═══ Texto fornecido

Falta o dicionário

Não sei o que define o amor. Ocorrem-me as imagens daqueles cromos com bonequinhos de há muitos anos que diziam “amor é...”, e depois uma variedade imensa de exemplos. Qual é a fórmula, não a mágica, mas mais assim a composição química? Ou será a morfologia mais relevante, importando definir primeiro se é animal se é vegetal?

Amor é... bicho ou semente? Destruição ou construção? Altruísmo ou egoísmo? Felicidade ou sofrimento? Corpo ou alma? Química ou física? Ou tudo junto, numa soma impossível de opostos e contraditórios?

Amor é... uma agonia, como diz Vinícius. Que acrescenta “Vem de noite, vai de dia / É uma alegria / E de repente / Uma vontade de chorar".

É. Também. Uma agonia de perguntas sem resposta, uma agonia de fome que se instala, que dá vontade de tragar o mundo. Uma agonia de procura de momentos perfeitos de cromo para preencher a caderneta. Uma agonia de saber que nunca será realmente perfeito, que nunca se acabará a caderneta. Uma agonia de medo de errar, ou do engano. Uma agonia de medo de perder. Uma agonia de algo estranho que nos cresce por dentro do peito, por debaixo da pele, que não se vê nem se pode arrancar. Uma agonia de não se controlar. Uma agonia de alegria e de vontade de chorar. Uma agonia de não saber que definição lhe dar.

À falta de definição, de entendimento, pergunto-me como saberá alguém com absoluta certeza tê-lo encontrado e como saberá resolver os enigmas, e viver sem ser agoniado.

14 comentários:

1REZ3 disse...

Também agonia de querer e não saber se se deve (ou como se deve) avançar...

CB disse...

Também, Noya. Também...

catwoman disse...

Pois, se calhar amor é... não termos certezas. Beijinhos.

CB disse...

Catwoman,
Sim, talvez seja saber viver sem certezas, ou com as incertezas.
Beijinhos

Paulo Lontro disse...

Não, não há receitas e se as houvesse cada pessoa a faria de forma diferente.
É que amor é Intuição, é deixar correr os sentimentos ao seu ritmo, é apenas ser e sentir.
Quem procura respostas ou razões pode encontrar o que não gosta pois as respostas e as razões vêm de fora e não do único sítio de onde devem vir...
:)

CB disse...

Paulo,
O problema é que há quem não saiba viver nesse fluir de ser e sentir sem também se questionar, duvidar, e na dúvida, temer. Alguém de quem não sei o nome escreveu "Amar é o terror de perder o outro, é o medo do silêncio e do quarto deserto, de tudo o que se pensa sem poder falar, do que se murmura a sós sem ter a quem dizer em voz alta. É preciso sentir esse terror para saber o que é amar." E eu concordo que é TAMBÉM isto, e acho que o que dizes vai ao ncontro na parte do que se pensa e não se pode falar - são ao tais questões que não se podem perguntar, talvez, como dizes, porque as respostas não vêm, nem podem vir, de dentro.
O que me pergunto é se, assim, quem não saiba viver com perguntas sem resposta poderá algum dia, realmente, amar.

Paulo Lontro disse...

Entendi o teu ponto de vista e compreendo-o.

══════
═══ Dados guardados

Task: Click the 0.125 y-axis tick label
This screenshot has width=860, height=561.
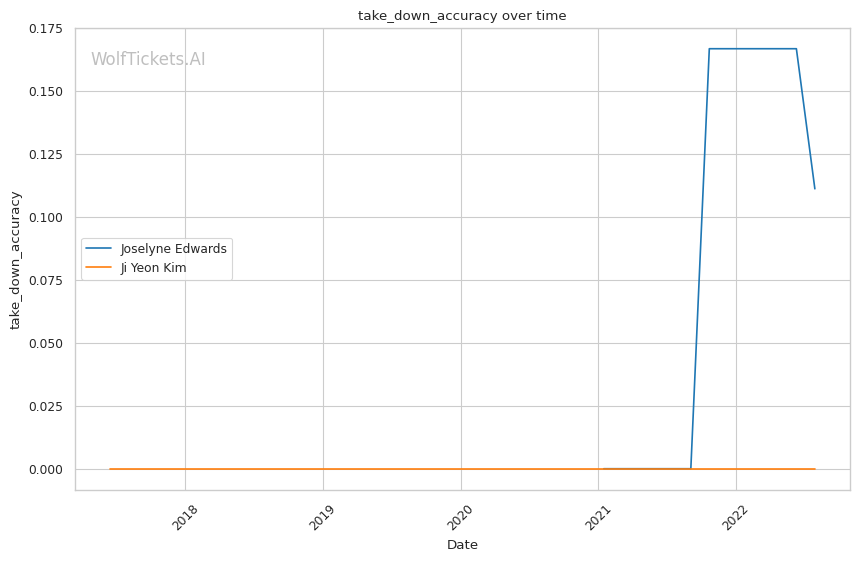Action: (47, 155)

══════

O que se pede | Transcreva do texto sobre o amor o trecho que começa em "É que amor é" e vai até "vir, de dentro.", incluindo estas palavras. O material não tem qualquer relação com o texto sobre o amor.

Resposta |
É que amor é Intuição, é deixar correr os sentimentos ao seu ritmo, é apenas ser e sentir.
Quem procura respostas ou razões pode encontrar o que não gosta pois as respostas e as razões vêm de fora e não do único sítio de onde devem vir...
:)

CB disse...

Paulo,
O problema é que há quem não saiba viver nesse fluir de ser e sentir sem também se questionar, duvidar, e na dúvida, temer. Alguém de quem não sei o nome escreveu "Amar é o terror de perder o outro, é o medo do silêncio e do quarto deserto, de tudo o que se pensa sem poder falar, do que se murmura a sós sem ter a quem dizer em voz alta. É preciso sentir esse terror para saber o que é amar." E eu concordo que é TAMBÉM isto, e acho que o que dizes vai ao ncontro na parte do que se pensa e não se pode falar - são ao tais questões que não se podem perguntar, talvez, como dizes, porque as respostas não vêm, nem podem vir, de dentro.